Selenium, Tor and New Years Resolutions

Published 22nd December 2019 at 06:37am (Last Updated 14th April 2020 at 06:36pm)

Every year I tell myself that I'll get serious about blogging. Every year, I start a post - sometimes two - crappy little drafts that I never get round to finishing. Something's always in the way. I think I'll aim for something shorter from now on. Shorter posts, more frequent.

I could talk about some of the awful (and in one case dangerous) people I had to deal with at my last job. That job isn't listed in my "about" page at the moment because I haven't had time to update the site.

Since I left RPS, I've been

a little

preoccupied.

Perhaps I'll discuss it all another time. Ideally at a more social hour (it's 3:09am).


 

Selenium


Did you know that you could write selenium commands with Tor? Found this really cool library earlier this week that lets you do it. The repo contains a few examples so definitely worth having a read through.

To try it out I'd suggest the following as prerequisites:


  • Python 3 (I mean, you could probably use a different language for this if you really wanted to but most of the examples I found online were already in Python - which I'm not even a fan of - *shrugs*)
  • Jupyter Notebook (just saves you having to run python -s fileName.py each time so not a requirement per se...it also doesn't even render in Github properly anymore...maybe you're better off leaving it out, idk)
  • Selenium (pip install selenium)
  • TB Selenium (pip install tbselenium)
  • The stem package (pip install stem)
  • Tor (duh!)


In your script, first add your imports:

import tbselenium.common as cm
from tbselenium.tbdriver import TorBrowserDriver
from tbselenium.utils import launch_tbb_tor_with_stem
from selenium.webdriver.common.keys import Keys
import time

Most of them are from the WebFP tor-browser-selenium library itself but the Key class is imported from the original Selenium WebDriver and of course time is a built-in Python module.

One you've installed Tor, assign the file location to the tbb_dir variable in your script...

tbb_dir = "/absolute/path/to/tor-browser_en-US/"

...this directory will be referred to in the following line. Here you will launch a new Tor process with the stem package:

tor_process = launch_tbb_tor_with_stem(tbb_path=tbb_dir)

The code that you want to run will need to take place within the following block:

with TorBrowserDriver(tbb_dir, tor_cfg=cm.USE_STEM) as driver:
    # do selenium stuff

Fun fact about Selenium: it's pronounced "se-leh-nium". I know this because one of its inventors told me this...or perhaps it was a group of us that he told. It was probably a whole tech talk. It was a long time ago. My point is, the English language is dumb.

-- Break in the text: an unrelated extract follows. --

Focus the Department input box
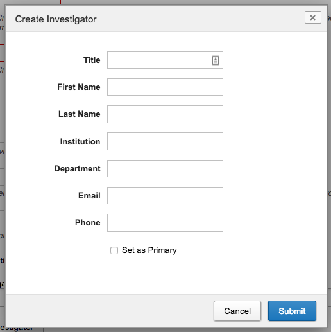Image resolution: width=331 pixels, height=332 pixels. coord(165,168)
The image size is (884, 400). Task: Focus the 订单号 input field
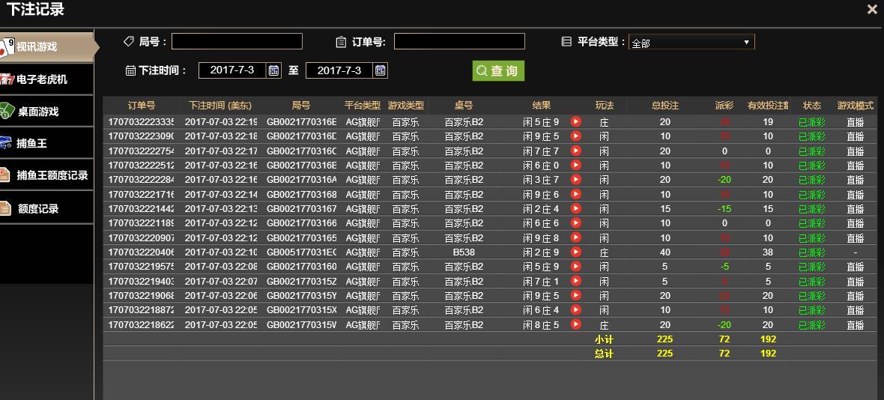coord(459,41)
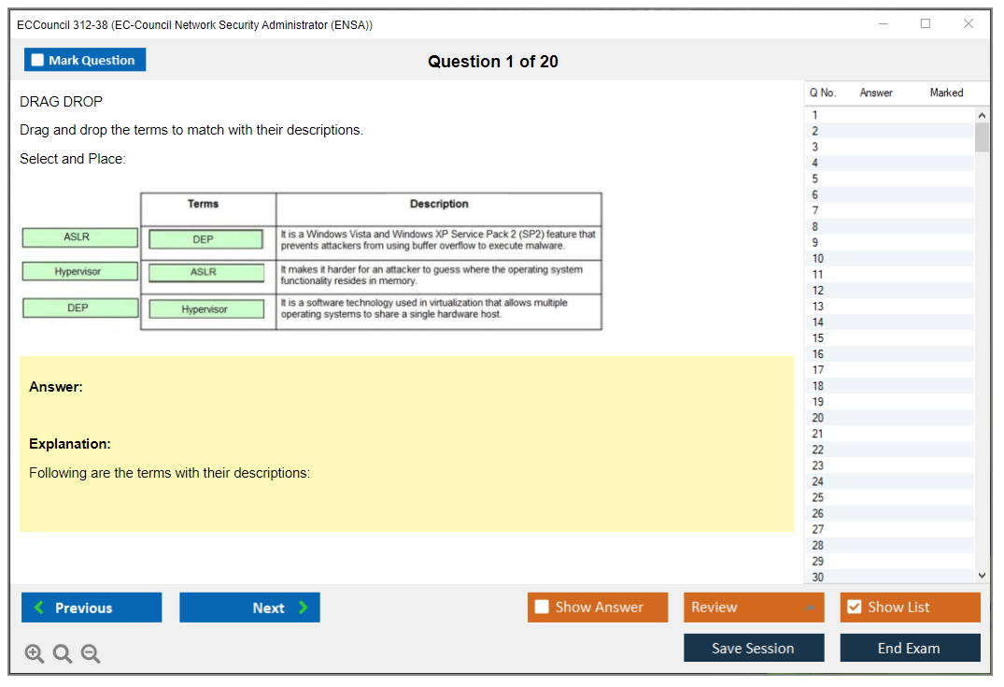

Now load the page you want to visit. Where should we go?

How about the Hidden WIki?:

with TorBrowserDriver(tbb_dir, tor_cfg=cm.USE_STEM) as driver:
    driver.load_url("http://zqktlwi4i34kbat3.onion/wiki/index.php/Main_Page")

Note, make sure your browser's set to "Safest" in the security settings. Onion sites take forever and a day to load with the "Standard" settings for me. No idea why. Should probably care more but it's late early and I don't.

To fix this, open an instance of the Tor browser locally and change the settings manually like so:

Tor Security Settings

Then close the browser and in a terminal window, run:

sudo pkill tor

Running that command before running your finished script should also resolve the error described in this Github issue (OSError: Process terminated: Failed to bind one of the listener ports.) if you run into it.

Next, add any of the actions that you would like Selenium to perform into the block. It's late (or early...it's 4:45am now) so lets keep this to a simple search. We can look for the term "pgp" as I still know next to nothing about those:

el = driver.find_element_by_name("search")

In the code above, we're looking for an element on the web page with the name "search". This is actually not the best way to do it...in fact, as the field itself looks like this...


Hidden Wiki search input source code


...you'd have probably been better off with something like...

el = driver.find_element_by_xpath("//input[@id='searchInput']")

Either one works though so whatever. The commands after that essentially clear the field as a precaution, input text in the search field (el.send_keys("pgp")) and hit the return key (el.send_keys(Keys.RETURN)).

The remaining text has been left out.